The Beatles briefly considered issuing the four new songs from the movie on an extended player a couple of months after the Yellow Submarine LP was released.  They thought it was only fair that the fans should able to get the movie's new songs without having to buy "Yellow Submarine" and "All You Need Is Love" twice along with film score music they didn't really want. EMI had floated the idea of releasing such an EP before the soundtrack album's release - after all, the Magical Mystery Tour songs had been released in EP form in Britain - but George Martin's work was contractually obligated to appear on the soundtrack record, and, besides, Capitol Records in the U.S. couldn't be bothered with issuing an extended player in the States, where EPs were never big sellers.  While an EP was considered a sophisticated single in Britain, it was seen as a poor man's album in America.  (The original idea was to issue an LP featuring all of the Beatles songs in the film as the Yellow Submarine Songtrack album does, not just six of them, but EMI thought that asking the fans to pay for a dozen-odd duplications made even less sense, so it is quite ironic that the Yellow Submarine Songtrack album was so well-received in 1999.)
With the criticism of the soundtrack LP still stinging even after they'd moved on to other things, the Beatles revisited the Yellow Submarine EP idea and had one Edward Gadsby-Toni, an employee at EMI Studios at Abbey Road, compile a master tape for a mono EP to run at LP speed with all of the four new songs from the movie plus the bonus addition of "Across the Universe," which had been finished in February 1968 but was being saved for a various-artists charity album for the World Wildlife Fund being compiled by British comedian and environmental activist Spike Milligan.  The master tape was banded up in March 1969, while John Lennon and Paul McCartney were off getting married to Yoko and Linda, respectively, and a sleeve (above) was even prepared for it.
The EP, of course, wasn't issued, and for good reasons.  After all, the Yellow Submarine soundtrack album had been on release for two months by March 1969, and it's safe to say that most Beatles fans already had it and wouldn't have felt the need to buy the same four songs all over again.  Moreover, the bonus inclusion of "Across the Universe" would have compelled them to go ahead and buy the EP anyway just to get one new song; also, releasing "Across the Universe" at that point wouldn't have been fair to Milligan, whose World Wildlife Fund charity compilation record was nine months away from release.  Also, it was an EP, which, as noted, was the very sort of record format that Americans wanted nothing to do with.  And, it was in mono, a sound that had fallen out of favor by 1969.

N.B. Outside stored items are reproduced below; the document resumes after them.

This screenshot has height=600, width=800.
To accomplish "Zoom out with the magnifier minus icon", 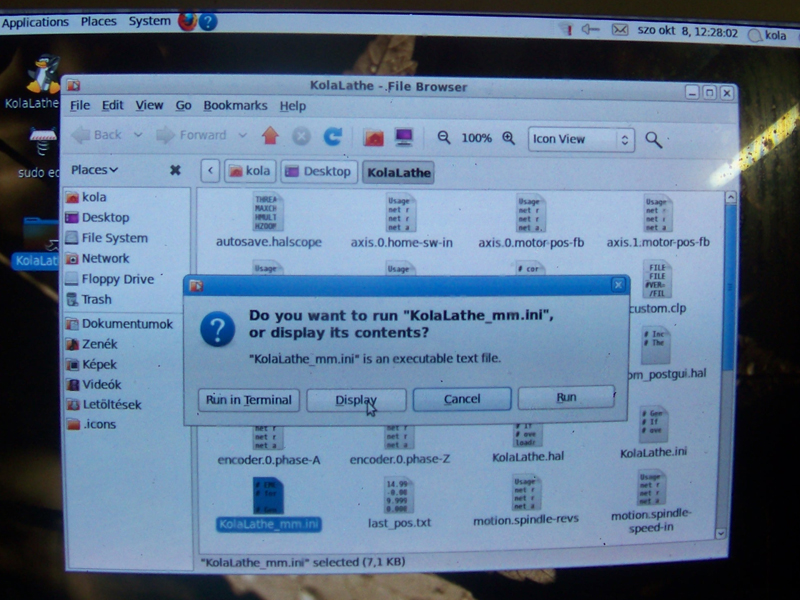I will coord(444,138).
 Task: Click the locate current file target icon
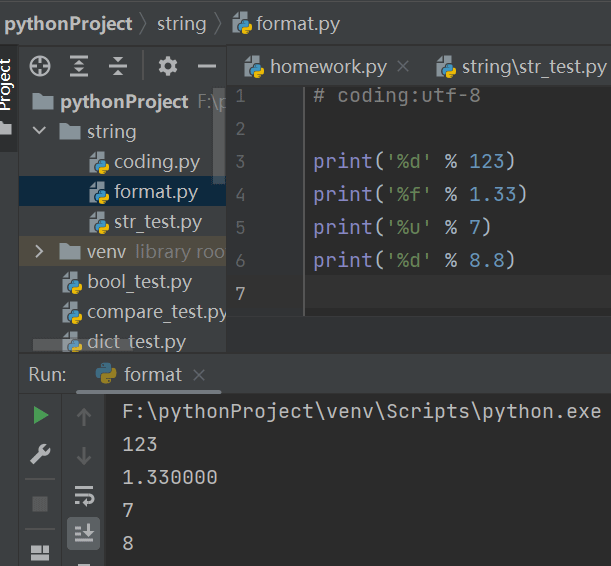click(40, 67)
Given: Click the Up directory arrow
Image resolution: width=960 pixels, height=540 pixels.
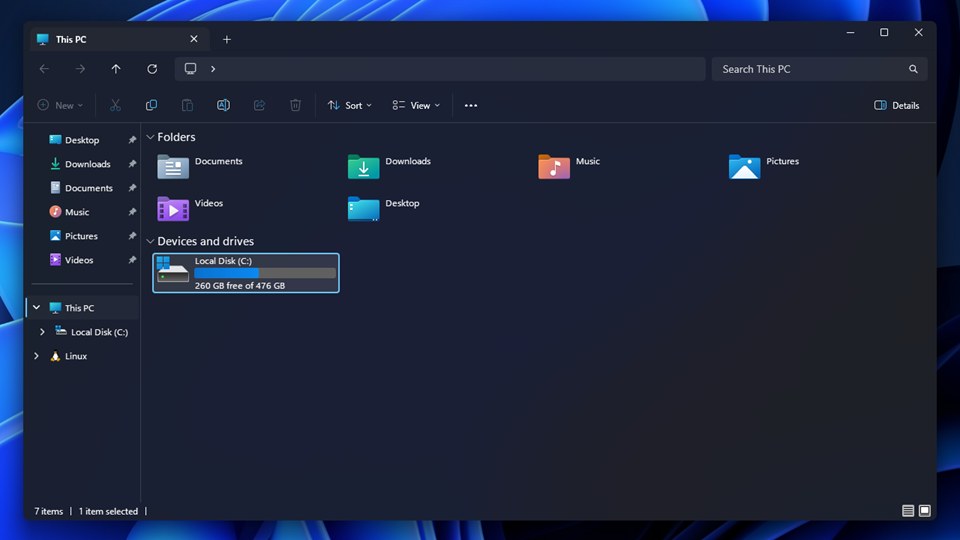Looking at the screenshot, I should pyautogui.click(x=116, y=69).
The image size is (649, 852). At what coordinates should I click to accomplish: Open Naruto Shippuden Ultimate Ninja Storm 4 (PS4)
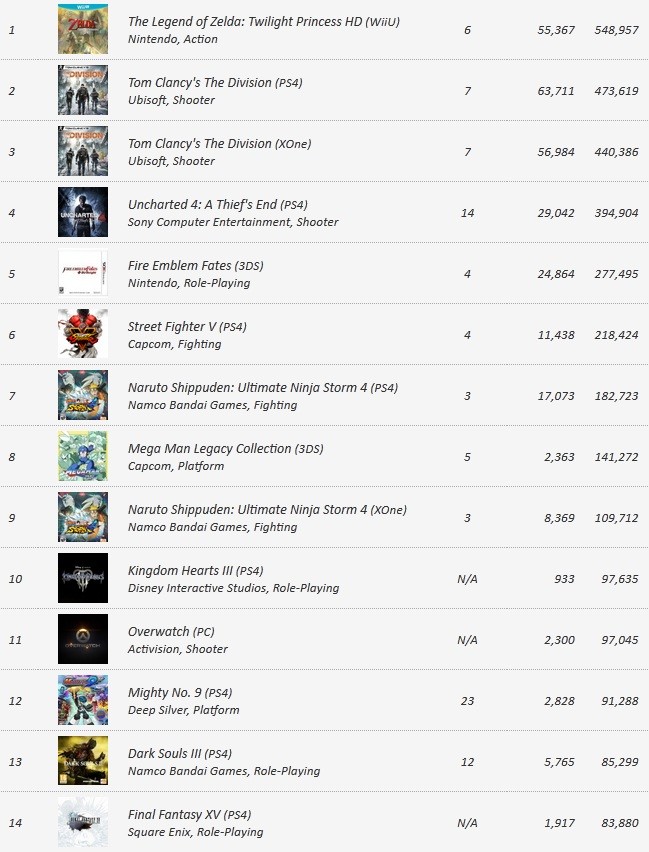pos(263,388)
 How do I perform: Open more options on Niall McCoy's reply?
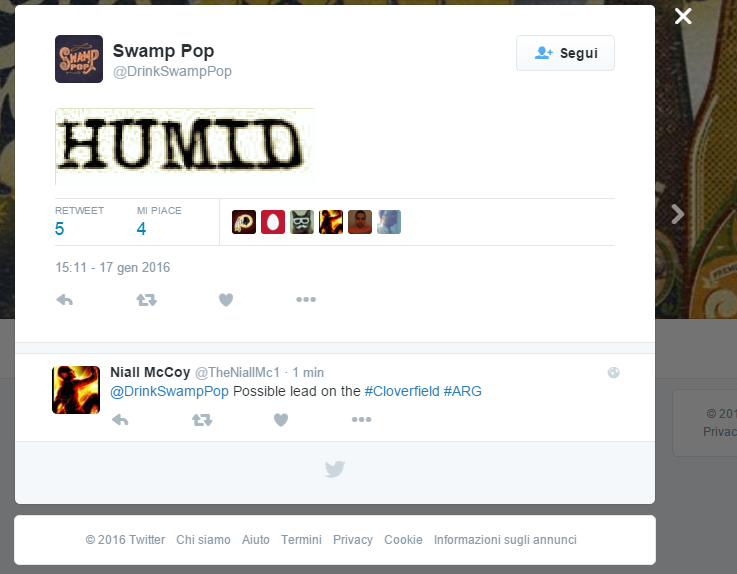click(x=361, y=419)
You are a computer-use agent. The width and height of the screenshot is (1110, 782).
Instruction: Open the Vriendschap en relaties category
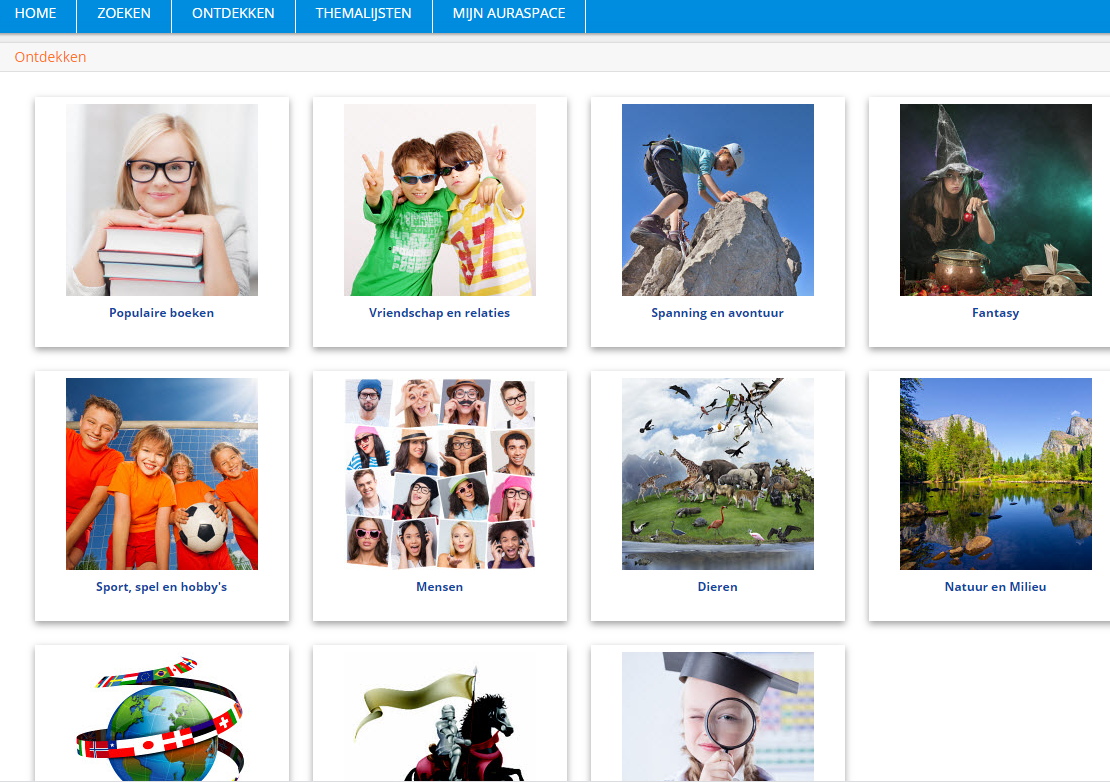440,313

But the best reason the Beatles didn't release the Yellow Submarine EP was this:  Sometimes the best response to criticism is no response at all.  The foursome simply put the matter behind them and let the issue die; paying full price for an LP with only four new songs, in fact, wasn't much of an issue.  And the Yellow Submarine soundtrack has gotten a favorable reappraisal of sorts.  Pop critic David Gassman found George's "Only a Northern Song" and "It's All Too Much," Paul's "All Together Now" and John's "Hey Bulldog" quite interesting, writing, "No matter how you get them, though, the otherwise unavailable songs on this album ought to be part of any thinking Beatles fan's collection."  Alex Young of Consequence of Sound agrees to some extent, writing that "as a whole, Yellow Submarine is a delightful album, even if it's still a less-than-acceptable inclusion in the Beatles canon."  Even at their most slight, the Beatles could never disappoint us.  If they worried about whether this soundtrack album would have a negative impact on their reputation for offering value for money, they needn't have.
Incidentally, these mono masters were included on a special disc as part of a 2009 box set of all of the Beatles' monophonic masters.